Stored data
§

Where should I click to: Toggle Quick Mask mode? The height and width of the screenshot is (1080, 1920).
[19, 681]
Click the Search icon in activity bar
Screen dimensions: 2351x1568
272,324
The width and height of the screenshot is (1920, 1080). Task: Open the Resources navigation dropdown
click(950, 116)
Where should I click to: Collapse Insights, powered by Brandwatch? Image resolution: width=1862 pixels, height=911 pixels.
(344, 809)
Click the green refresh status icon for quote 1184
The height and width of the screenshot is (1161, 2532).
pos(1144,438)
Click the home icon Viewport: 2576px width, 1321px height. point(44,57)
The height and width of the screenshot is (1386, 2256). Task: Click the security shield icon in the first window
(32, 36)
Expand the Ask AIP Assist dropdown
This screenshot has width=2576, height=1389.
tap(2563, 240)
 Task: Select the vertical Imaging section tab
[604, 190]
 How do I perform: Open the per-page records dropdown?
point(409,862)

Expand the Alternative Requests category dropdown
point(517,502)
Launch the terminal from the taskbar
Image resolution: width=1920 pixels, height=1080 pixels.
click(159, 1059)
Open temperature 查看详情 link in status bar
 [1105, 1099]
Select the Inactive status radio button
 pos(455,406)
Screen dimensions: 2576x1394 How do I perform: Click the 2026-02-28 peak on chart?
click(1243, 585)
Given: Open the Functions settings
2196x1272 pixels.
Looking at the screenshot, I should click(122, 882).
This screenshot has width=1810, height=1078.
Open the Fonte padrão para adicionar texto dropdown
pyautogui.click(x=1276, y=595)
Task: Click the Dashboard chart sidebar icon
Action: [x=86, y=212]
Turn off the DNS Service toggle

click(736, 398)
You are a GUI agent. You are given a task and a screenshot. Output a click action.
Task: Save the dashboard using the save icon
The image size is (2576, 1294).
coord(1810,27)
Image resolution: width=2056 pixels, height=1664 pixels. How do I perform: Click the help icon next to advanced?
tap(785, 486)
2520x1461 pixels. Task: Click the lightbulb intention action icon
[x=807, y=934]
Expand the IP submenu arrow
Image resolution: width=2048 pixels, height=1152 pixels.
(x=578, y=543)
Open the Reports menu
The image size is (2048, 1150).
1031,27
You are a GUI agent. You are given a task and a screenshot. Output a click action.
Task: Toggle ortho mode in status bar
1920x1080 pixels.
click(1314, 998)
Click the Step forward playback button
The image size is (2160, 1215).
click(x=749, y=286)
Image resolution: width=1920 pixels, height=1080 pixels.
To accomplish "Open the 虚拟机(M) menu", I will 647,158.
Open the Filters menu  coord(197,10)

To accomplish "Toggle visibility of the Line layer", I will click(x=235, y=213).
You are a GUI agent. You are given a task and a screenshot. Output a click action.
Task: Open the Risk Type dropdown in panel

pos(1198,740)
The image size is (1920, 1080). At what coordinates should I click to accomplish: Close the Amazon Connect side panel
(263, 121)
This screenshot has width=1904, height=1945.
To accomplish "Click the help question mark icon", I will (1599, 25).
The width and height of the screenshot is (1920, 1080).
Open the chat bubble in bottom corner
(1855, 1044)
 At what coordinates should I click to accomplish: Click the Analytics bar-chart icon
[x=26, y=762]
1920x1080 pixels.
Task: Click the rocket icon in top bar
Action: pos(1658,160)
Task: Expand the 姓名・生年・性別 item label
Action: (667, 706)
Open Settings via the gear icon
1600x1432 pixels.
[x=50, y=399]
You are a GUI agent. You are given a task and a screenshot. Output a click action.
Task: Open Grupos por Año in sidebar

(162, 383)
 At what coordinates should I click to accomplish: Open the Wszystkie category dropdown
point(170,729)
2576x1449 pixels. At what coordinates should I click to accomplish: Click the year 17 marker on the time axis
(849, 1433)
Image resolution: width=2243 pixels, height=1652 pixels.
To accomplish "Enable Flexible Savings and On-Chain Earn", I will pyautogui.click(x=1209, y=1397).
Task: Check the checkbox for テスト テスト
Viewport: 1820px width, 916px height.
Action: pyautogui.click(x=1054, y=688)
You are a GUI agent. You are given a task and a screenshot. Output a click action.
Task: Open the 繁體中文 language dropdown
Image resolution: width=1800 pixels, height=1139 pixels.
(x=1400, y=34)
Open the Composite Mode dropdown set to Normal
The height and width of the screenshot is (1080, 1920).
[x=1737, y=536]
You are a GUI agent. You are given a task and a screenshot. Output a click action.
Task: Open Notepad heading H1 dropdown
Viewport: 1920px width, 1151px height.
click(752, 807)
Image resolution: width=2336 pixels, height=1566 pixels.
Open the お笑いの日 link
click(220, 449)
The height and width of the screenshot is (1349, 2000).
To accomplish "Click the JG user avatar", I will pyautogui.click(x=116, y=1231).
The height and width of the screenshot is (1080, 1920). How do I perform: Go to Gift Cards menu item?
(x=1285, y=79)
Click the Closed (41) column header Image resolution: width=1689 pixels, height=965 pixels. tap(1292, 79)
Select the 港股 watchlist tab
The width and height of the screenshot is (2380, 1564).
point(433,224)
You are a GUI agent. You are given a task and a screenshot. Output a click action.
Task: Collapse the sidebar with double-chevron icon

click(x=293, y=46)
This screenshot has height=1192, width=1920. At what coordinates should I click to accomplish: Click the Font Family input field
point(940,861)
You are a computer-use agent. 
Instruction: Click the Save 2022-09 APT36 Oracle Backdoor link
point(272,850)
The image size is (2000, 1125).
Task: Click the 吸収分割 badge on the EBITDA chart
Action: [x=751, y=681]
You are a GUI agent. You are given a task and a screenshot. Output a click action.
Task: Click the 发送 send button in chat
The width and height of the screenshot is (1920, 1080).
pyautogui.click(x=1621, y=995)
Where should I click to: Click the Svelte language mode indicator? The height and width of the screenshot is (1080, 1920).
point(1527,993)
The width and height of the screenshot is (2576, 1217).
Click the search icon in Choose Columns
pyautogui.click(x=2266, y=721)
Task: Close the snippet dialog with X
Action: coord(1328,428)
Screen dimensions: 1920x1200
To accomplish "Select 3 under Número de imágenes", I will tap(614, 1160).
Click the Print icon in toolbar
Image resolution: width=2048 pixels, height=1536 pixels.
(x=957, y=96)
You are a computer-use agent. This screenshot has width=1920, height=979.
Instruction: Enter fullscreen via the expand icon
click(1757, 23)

§

▶ _ASSIGNED TASK_
Please copy every line from the entries that includes the word "computer".

▶ _PROBLEM SOLUTION_
You are a computer-use agent. 
You are a computer-use agent. This screenshot has width=1920, height=979.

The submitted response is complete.